What a lie all this was, what a travesty. It was just the kind of exchange she had always detested, the kind of talk she could never make herself. In my wildest imaginings, I had never expected it to be like this -- that I should say cold things, that she should cry. I thought I would bawl when she said she was going. I thought I would throw myself at her very feet.
We looked at each other for a long moment, her eyes tinged with red, her mouth almost quivering.
And then I lost my control.
I rose and I went to her, and I gathered her small, delicate limbs in my arms. I determined not to let her go, no matter how she struggled. But she didn't struggle, and we both cried almost silently as if we couldn't make ourselves stop. But she didn't yield to me. She didn't melt in my embrace.
And then she drew back. She stroked my hair with both her hands, and leant forward and kissed me on the lips, and then moved away lightly and soundlessly.
"All right, then, my darling," she said.
I shook my head. Words and words and words unspoken. She had no use for them, and never had.
In her slow, languid way, hips moving gracefully, she went to the door to the garden and looked up at the night sky before she looked back at me.
"You must promise me something," she said finally.
Bold young Frenchman who moved with the grace of an Arab through places in a hundred cities where only an alleycat could safely pass.
"Of course," I answered. But I was so broken in spirit now I didn't want to talk anymore. The colors dimmed. The night was neither hot nor cold. I wished she would just go, yet I was terrified of the moment when that would happen, when I couldn't get her back.
"Promise me you will never seek to end it," she said, "without first being with me, without our coming together again. "

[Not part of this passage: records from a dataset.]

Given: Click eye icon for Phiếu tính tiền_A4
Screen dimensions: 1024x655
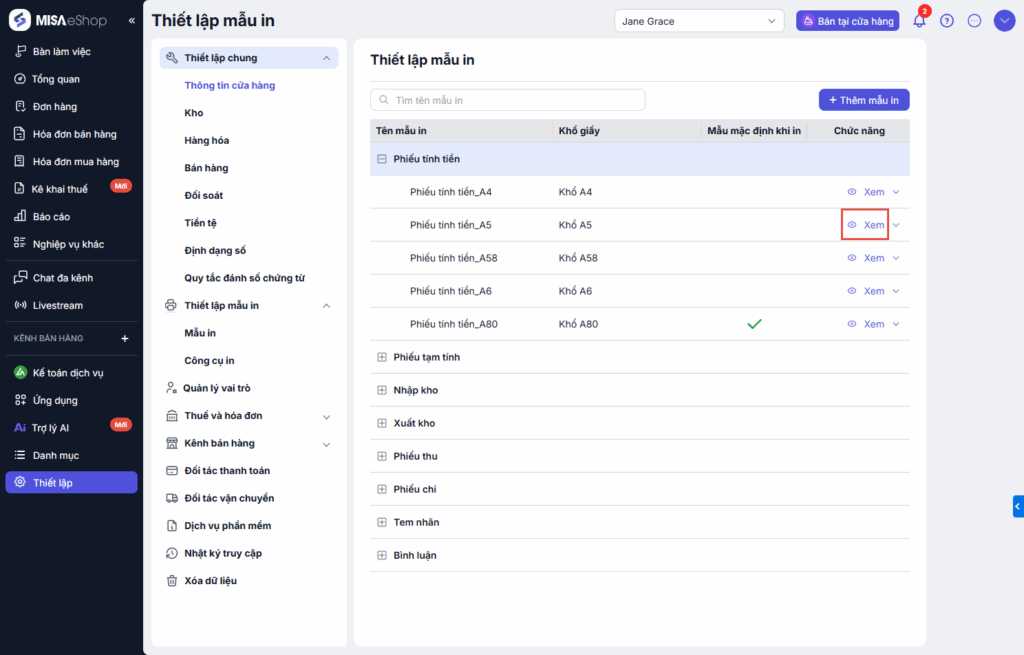Looking at the screenshot, I should pyautogui.click(x=852, y=192).
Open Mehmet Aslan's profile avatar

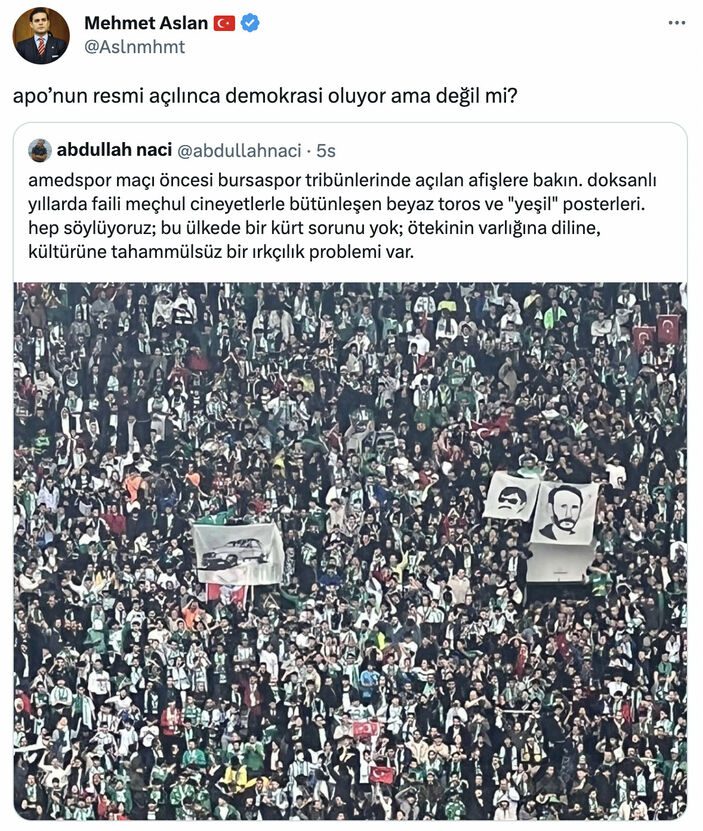click(41, 36)
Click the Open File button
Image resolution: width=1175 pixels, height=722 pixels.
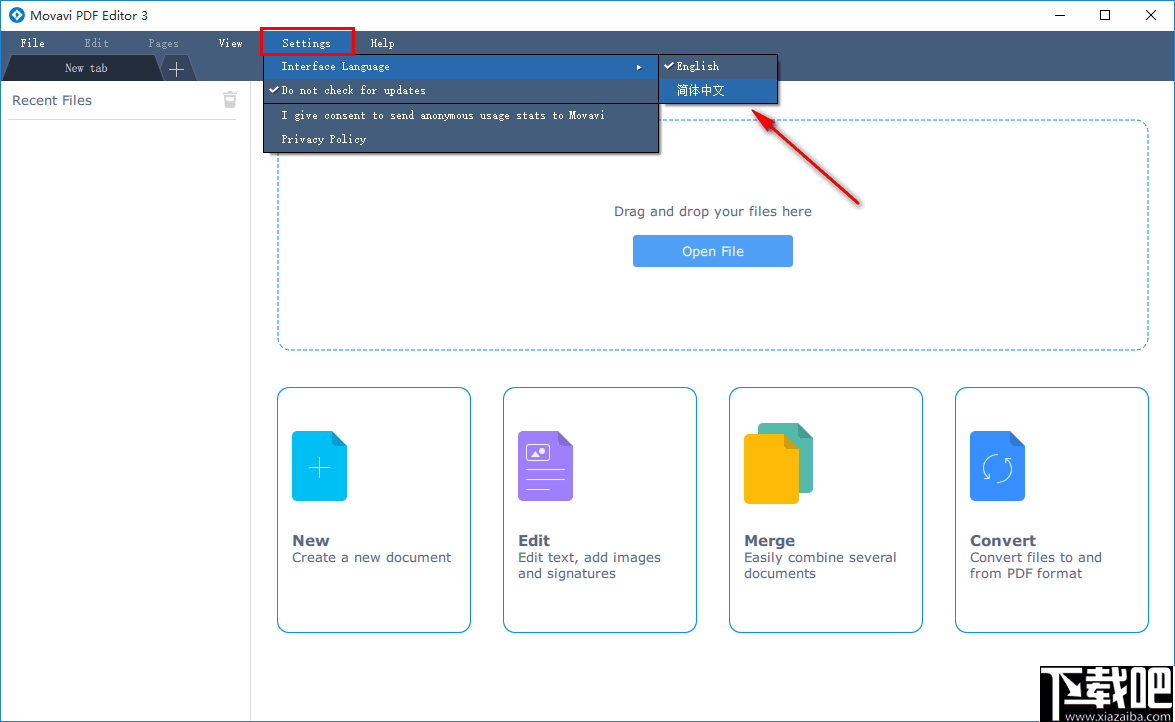click(x=712, y=251)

For a moment I was too surprised to answer. Then I said:
"I will never seek to end it. " I was almost scornful. "So you have my promise. It's simple enough to give. But what about you giving a promise to me? That you'll let me know where you go from here, where I can reach you -- that you won't vanish as if you were something I imagined -- "
I stopped. There had been a note of urgency in my voice, of rising hysteria. I couldn't imagine her writing a letter or posting it or doing any of the things that mortals habitually did. It was as if no common nature united us, or ever had.